The mechanism underlying neutrophil function  

Neutrophils are the first line of cellular defense of the innate immune system. They kill microorganisms in the phagosome or by releasing microbicidal products into the extracellular space. In resting neutrophils, these microbicidal molecules are segregated in vesicles to protect the host from uncontrolled activation. Exocytosis in neutrophils is a crucial event in inflammation and innate immune response. Neutrophils contain four types of secretory organelles that hold a variety of specialized proteins which are essential for the microbicidal activity of these cells.
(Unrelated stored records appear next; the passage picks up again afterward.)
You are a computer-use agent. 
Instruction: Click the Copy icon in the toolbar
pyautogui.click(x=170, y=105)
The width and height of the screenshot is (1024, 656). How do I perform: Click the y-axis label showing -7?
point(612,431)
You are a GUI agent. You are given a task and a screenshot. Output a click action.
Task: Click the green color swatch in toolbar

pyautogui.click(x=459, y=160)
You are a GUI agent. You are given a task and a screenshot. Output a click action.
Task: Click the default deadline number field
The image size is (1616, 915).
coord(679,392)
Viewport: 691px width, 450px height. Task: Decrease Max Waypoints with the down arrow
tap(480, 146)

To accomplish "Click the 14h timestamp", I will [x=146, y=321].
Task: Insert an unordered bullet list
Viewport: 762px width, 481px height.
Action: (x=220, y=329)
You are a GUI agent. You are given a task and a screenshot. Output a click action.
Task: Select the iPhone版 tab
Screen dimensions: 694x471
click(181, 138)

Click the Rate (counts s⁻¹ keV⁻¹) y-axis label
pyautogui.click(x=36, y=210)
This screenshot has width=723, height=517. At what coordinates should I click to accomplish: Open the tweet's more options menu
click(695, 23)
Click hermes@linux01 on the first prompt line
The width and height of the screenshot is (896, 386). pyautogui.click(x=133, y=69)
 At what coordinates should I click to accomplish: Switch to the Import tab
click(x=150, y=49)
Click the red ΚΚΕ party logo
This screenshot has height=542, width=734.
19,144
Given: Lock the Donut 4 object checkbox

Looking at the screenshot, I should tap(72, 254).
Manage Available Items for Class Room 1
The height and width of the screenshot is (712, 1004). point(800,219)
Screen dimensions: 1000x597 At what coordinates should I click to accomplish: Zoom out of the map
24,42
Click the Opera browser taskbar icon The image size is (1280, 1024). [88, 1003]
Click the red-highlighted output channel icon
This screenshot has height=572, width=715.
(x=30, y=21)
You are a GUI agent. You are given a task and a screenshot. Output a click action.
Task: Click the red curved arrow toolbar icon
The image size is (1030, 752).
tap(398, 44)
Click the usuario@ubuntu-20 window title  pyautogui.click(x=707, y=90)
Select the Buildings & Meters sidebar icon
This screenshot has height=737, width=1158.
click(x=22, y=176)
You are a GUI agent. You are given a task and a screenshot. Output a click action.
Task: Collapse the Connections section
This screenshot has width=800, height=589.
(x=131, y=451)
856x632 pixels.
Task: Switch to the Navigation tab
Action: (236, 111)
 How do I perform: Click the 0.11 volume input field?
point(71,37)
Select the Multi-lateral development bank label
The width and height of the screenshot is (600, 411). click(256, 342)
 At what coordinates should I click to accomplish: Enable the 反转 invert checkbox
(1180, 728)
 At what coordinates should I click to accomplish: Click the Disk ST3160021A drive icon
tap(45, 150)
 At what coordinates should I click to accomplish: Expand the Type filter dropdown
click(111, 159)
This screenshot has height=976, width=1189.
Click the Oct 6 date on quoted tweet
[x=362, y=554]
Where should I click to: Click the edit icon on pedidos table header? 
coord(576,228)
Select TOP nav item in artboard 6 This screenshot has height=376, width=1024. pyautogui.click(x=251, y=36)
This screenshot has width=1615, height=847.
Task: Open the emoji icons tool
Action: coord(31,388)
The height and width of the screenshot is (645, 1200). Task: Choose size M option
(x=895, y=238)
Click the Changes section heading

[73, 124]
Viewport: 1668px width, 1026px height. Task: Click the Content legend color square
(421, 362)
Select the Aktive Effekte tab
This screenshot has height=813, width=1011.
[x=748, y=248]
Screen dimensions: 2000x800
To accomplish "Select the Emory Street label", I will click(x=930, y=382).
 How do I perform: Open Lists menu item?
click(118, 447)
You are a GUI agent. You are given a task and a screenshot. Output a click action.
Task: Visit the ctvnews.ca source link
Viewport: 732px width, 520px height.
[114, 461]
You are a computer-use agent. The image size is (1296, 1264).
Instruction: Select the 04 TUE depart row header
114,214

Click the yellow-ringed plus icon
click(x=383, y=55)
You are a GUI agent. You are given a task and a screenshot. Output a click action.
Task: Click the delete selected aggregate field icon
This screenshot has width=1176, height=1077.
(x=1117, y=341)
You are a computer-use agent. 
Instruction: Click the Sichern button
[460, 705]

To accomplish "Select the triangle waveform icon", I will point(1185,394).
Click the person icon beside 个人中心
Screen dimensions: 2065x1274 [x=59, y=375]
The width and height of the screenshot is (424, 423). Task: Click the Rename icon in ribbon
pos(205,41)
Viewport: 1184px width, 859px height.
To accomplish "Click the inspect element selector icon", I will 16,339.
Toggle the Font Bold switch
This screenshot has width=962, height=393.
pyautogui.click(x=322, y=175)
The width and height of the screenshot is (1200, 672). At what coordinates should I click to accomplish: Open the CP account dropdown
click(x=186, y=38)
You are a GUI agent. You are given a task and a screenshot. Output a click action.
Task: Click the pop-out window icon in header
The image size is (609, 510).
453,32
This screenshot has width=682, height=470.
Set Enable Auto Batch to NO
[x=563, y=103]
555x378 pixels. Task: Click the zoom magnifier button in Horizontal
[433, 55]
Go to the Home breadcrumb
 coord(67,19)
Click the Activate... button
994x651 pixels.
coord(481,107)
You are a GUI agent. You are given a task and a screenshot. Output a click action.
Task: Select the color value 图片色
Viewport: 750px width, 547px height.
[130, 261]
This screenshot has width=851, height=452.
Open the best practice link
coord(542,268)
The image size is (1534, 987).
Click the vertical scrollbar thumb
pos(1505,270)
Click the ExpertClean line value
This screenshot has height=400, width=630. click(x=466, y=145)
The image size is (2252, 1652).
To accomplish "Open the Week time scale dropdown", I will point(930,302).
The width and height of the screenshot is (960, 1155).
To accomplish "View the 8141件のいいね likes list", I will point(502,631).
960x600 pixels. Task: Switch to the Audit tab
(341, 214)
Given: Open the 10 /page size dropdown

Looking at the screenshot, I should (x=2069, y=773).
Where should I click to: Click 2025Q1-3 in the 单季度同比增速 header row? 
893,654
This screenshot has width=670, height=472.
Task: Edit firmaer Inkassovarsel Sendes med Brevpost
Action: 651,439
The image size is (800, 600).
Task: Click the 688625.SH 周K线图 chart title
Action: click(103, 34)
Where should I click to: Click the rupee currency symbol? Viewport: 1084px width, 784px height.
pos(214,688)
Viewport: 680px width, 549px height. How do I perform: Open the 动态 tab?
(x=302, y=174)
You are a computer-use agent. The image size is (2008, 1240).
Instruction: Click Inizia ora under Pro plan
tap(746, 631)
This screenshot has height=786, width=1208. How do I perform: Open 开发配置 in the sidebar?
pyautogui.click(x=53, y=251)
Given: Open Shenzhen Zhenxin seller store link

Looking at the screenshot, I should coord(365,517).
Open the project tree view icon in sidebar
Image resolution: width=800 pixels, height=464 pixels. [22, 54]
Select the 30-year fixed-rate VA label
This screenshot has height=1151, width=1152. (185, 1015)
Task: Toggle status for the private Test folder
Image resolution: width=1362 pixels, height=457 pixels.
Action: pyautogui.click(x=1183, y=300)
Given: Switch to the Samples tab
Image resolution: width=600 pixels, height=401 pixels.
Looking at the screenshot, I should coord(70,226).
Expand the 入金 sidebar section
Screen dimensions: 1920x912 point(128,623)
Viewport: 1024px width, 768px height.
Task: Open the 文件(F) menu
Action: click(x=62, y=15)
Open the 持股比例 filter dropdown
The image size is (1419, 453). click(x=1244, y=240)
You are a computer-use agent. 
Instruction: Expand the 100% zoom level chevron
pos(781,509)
The hierarchy that characterizes the secretory process of these granules correlates with the different roles of their cargo proteins in the processes of adhesion, migration, chemotaxis, phagocytosis and the production of reactive oxygen species and neutrophil extracellular traps (NETs). Tight regulation of the neutrophil function is essential in order to control both a proper response to infection and inflammation.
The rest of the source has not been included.